For those who grew up in a constant state of anxiety, a comfort in taking a crisis management role emerged. And they fell calmly back into a familiar world they once knew. Others who had mastered the skill of disassociating from a stressor previously in their life felt conveniently numb.

People were met with many intimate questions about the relationship they have with themselves as well as those they were incarcerated with (and of course our relationship within ourselves mirrors all those around us). Home felt safe for many but haunting for those not so lucky. Feelings that had otherwise been pushed aside started to emerge as acute. Couples were left with the delightful or daunting task of acknowledging their disconnection or deep satisfaction having lost bonding time.

Parents might have noticed that their relationship with their children was perhaps a direct reflection of their relationship with their own inner child. How much space and acknowledgement could be imparted in a moment of crisis?

Some who measured their worth in performance felt dumbfounded when their work came to a crashing halt. It became a loss of identity.

Individuals who felt socially marginalized felt relief when others could not leave them out anymore.

The strugglers of social anxiety felt liberated from the drudgery of human contact and some felt even more connected and at ease with this new e-contact.  

A large number were faced with the existential crisis we were all born with and humanly designed to conveniently not acknowledge (if so lucky): the inevitability of death. Some were consumed with the fear of their own demise, and others were paralyzed by fear of loved ones dying. Long lost resentments and feelings of affection in these relationships re-surfaced in the mind and heart. 

Many found themselves reconnecting with a deep sense of what felt more important, when all other worldly layers are scraped away.

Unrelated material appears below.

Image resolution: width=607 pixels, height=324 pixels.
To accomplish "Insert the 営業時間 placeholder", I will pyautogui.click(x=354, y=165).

Time was spent noticing nature, connecting with children, reaching out to long lost friendships, touching hidden, buried away feelings from the past and some even sharing words of unspoken love. God became alive for many, and despised and lost by others.

In spite what our emotions might have brought we are all the while immersed in this new dichotomy. That of living deeply intimate lives with those within our home, while all external relationships transpire merely electronically. Much of how this might shape our emotional world is still yet to be explored, as we’re just two weeks into a lockdown here in Lahore, Pakistan.  

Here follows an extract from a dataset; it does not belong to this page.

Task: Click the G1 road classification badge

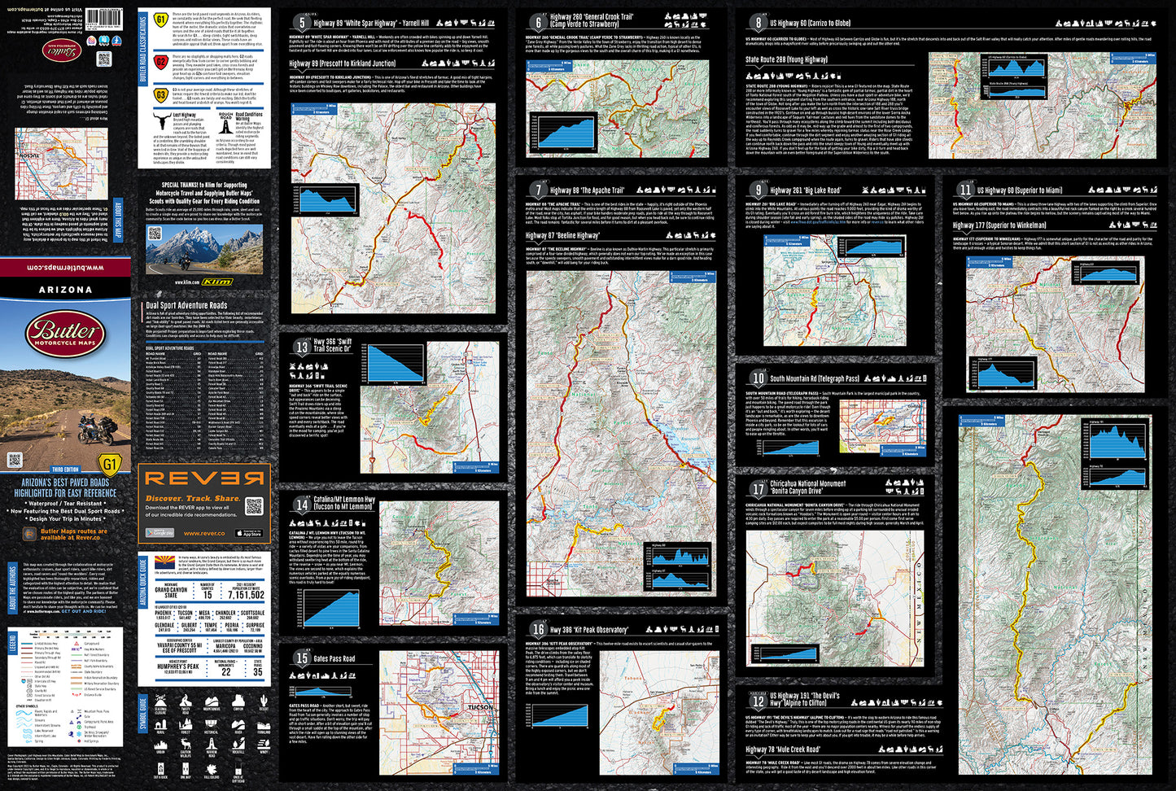Action: (161, 20)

One thing is for certain though, whatever might have come up for you from leisurely time with loved ones, to fear panic or even conflict — there is a such an immensely important need to create pause and reflect. Because it is much assured that while it might be tempting to stop at labeling it as a universal feeling, it is much more deeply solely and uniquely within you and what you were carrying already. So I urge you to apply this 6th stage of finding the meaning in what that emotion in your story is telling you today.

And, as I am sitting here penning these thoughts, I am well aware that it is still a luxury to refer to this new way of living as one single experience in our lives. In reality, we do not really know how long this new “normal” might be for and what course it might take. But we can safely assume that when we emerge, however soon, it would have surely altered a great deal of how we interact within ourselves and the world.

Sitting either isolated or with our immediate family at home has also resulted in a wave of excess screen time. While children adapt quickly to online teachers, the teacher teaches her entire class and performs her role alone in her bedroom in front of a camera. Those of us who once resisted online interactions are cornered into using it as a way of coping, a way to get the only human interaction we can for now, and for many the only way to their work is through the same means. For most of us here, this is just the beginning of the transition.

Much of how this unfolds and what comes along with it, is still unknown. So for now I’ll raise my glass to the screen with you and toast to good health.